何人も、次条に規定する場合を除くほか、労働者供給事業を行い、又はその労働者供給事業を行う者から供給される労働者を自らの指揮命令の下に労働させてはならない。
引用:職業安定法第44条 |
次の各号のいずれかに該当するときは、その違反行為をした者は、一年以下の拘禁刑又は百万円以下の罰金に処する。
引用:職業安定法64条10号 |
7. 偽装請負を避けるための対策
■請負業者側の予防策
請負業者側が偽装請負を避けるためには、契約内容を明確にし、業務の範囲や責任を文書化しておくことが重要です。契約書には業務の具体的な内容や遂行方法、納期、報酬の支払い条件などを詳細に記載し、双方の理解を一致させておきましょう。
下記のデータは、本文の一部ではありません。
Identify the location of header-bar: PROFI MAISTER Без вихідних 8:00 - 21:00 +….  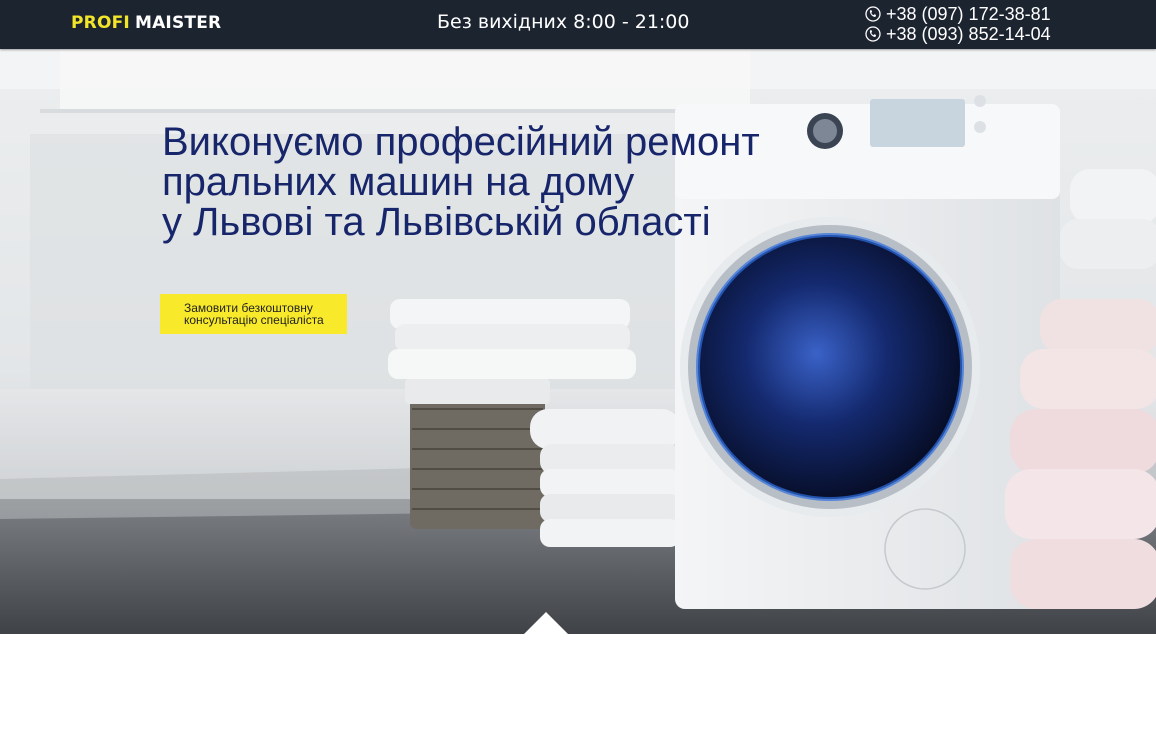
(578, 24).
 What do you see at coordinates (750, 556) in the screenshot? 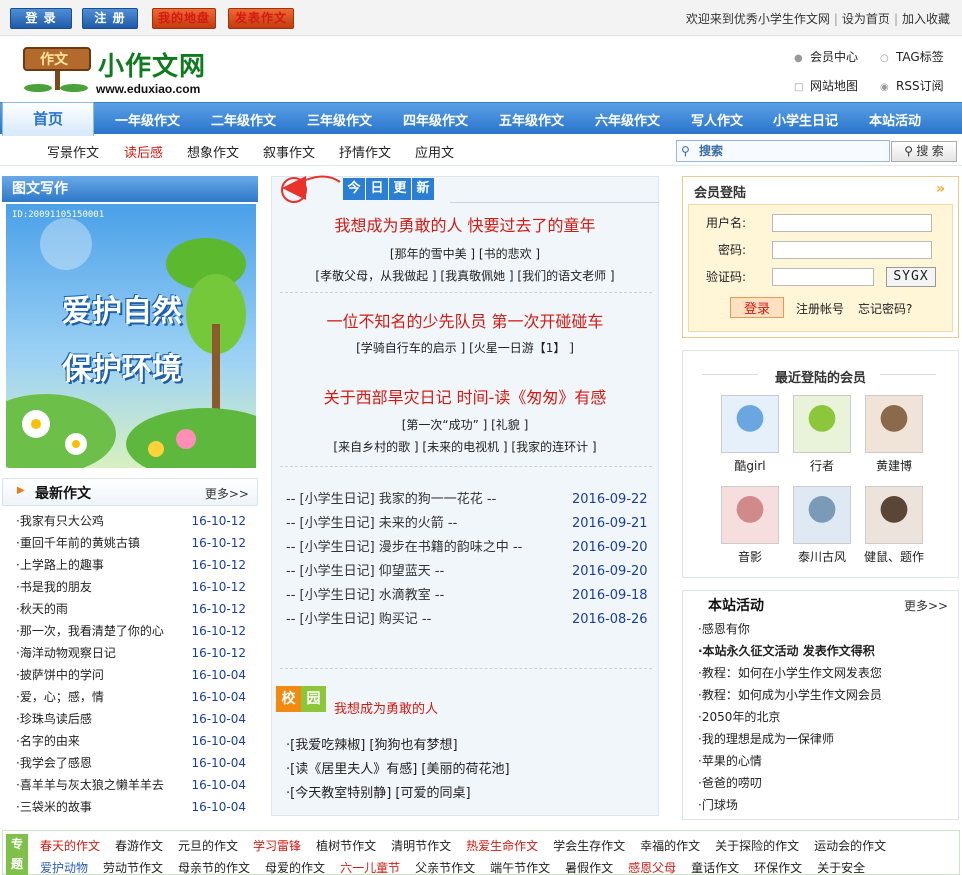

次に、請負業者は独立した立場で業務を遂行し、注文主からの直接的な指示を受けないようにすることが求められます。ただし、業務の進捗状況を定期的に報告し、透明性を確保することが重要です。さらに、業務の遂行に必要な備品や設備は、原則として請負業者が自ら用意するようにしましょう。
■注文主側の予防策
注文主側が偽装請負を避けるためには、業務委託契約の内容を明確にし、業務の範囲や責任を具体的に定めることが重要です。契約書には、業務の詳細や納期、報酬、責任の範囲を明確に記載し、労働者派遣と誤解されないようにしましょう。
次に、業務の管理を行う際には、請負業者の自主性を尊重することが求められます。直接的な指揮命令を行うと偽装請負とみなされる可能性があるため、業務の進行状況や成果物の確認に留め、具体的な指示は避けるべきです。
また、業務に必要な備品や設備の提供についても注意が必要です。注文主が備品を提供する場合は、業務委託の範囲内であることを確認し、提供内容が過度にならないように配慮しましょう。
8. まとめ
今回は、偽装請負の概要や違法性の判断基準、罰則について解説しました。
偽装請負とは、業務委託契約を締結しているにもかかわらず、委託元が委託先に対して指揮命令を行っている状態を指します。偽装請負は法律に反する行為であり、労働者の権利を侵害する可能性があります。
本記事で解説した偽装請負の概要や違法性の判断基準、罰則を参考に偽装請負についての理解を深め、適切な対応を心がけるようにしましょう。